In this project, the newly developed XAD-4TM SIF was modified, developed and tested to determine its suitability for ambient concentration measurements of other classes of SVOCs like PAHs and n-alkanes. The results of the method validation tests show that the XAD-4TM SIF technique can be used for quantitative measurements of PAHs and n-alkanes in the atmosphere. Atmospheric samples were collected in Toronto as well as in the Alberta Oil Sands region and analyzed using the modified analytical technique. Preliminary results obtained from the Oil Sands samples showed relatively high concentrations for the three classes of SVOCs, particularly in samples impacted by the plume suspected to originate from the Syncrude and/or Suncor mining and upgrading sites. The carbon preference index (CPI) values obtained for Oil Sands samples also indicated a substantial anthropogenic impact, even for the samples that were not significantly influenced by nearby emissions from upgrading/refining facilities.
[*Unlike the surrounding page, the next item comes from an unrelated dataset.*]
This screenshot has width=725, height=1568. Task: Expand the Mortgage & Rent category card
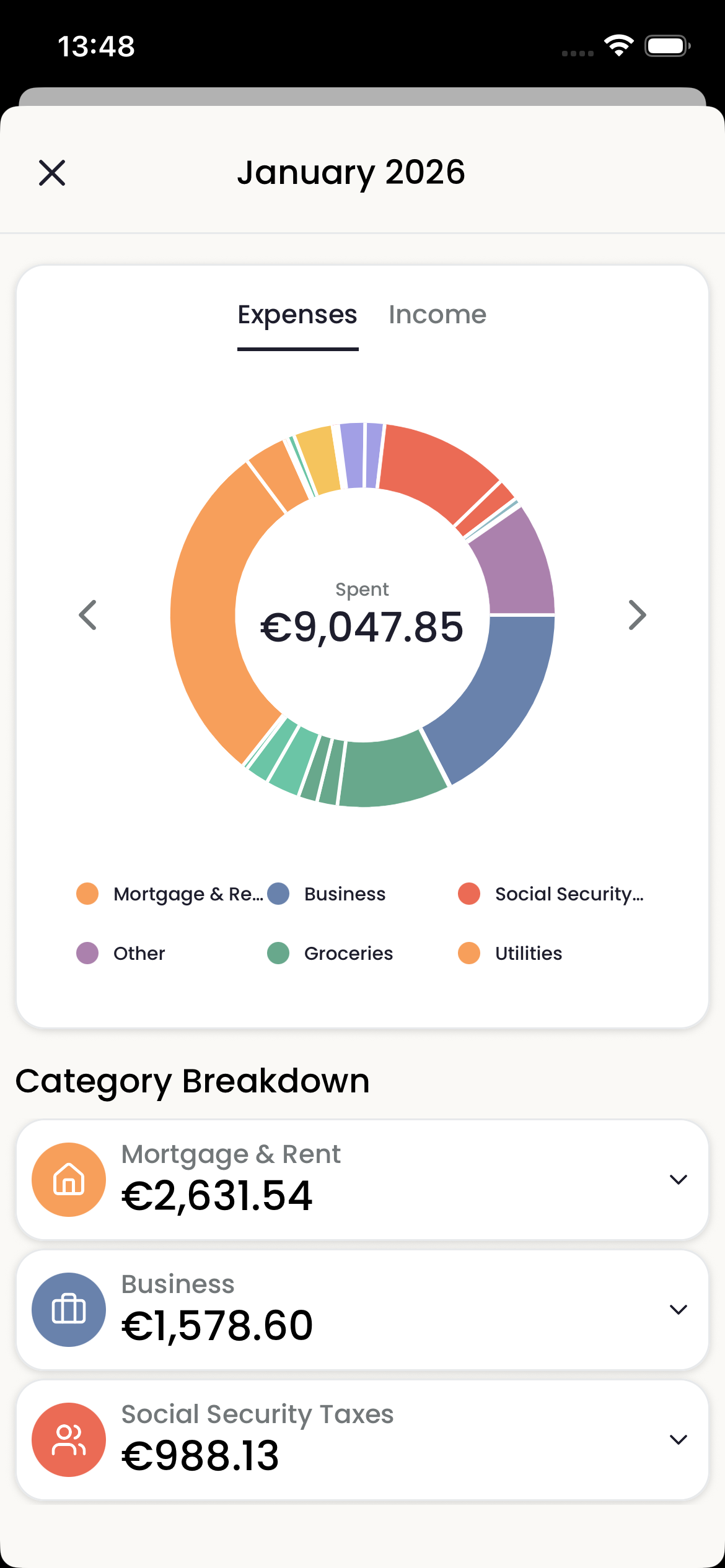(677, 1178)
The CPI values for some samples also showed impact from biogenic sources. A comparison of the phase distribution measurements of the three classes of SVOCs demonstrated a systematic dependence between the phase partitioning and vapour pressure for all n-alkanes and most PAHs. However, most of the nitrophenols did not follow this pattern, consistent with findings reported by Facca (2013) and Saccon et al. (2013). Some PAHs with intermediate vapour pressures also did not follow the partitioning expected from their vapour pressure. This indicates that factors other than vapour pressure play a major role in the partitioning of SVOCs in the atmosphere.


Updated on August 23rd, 2016.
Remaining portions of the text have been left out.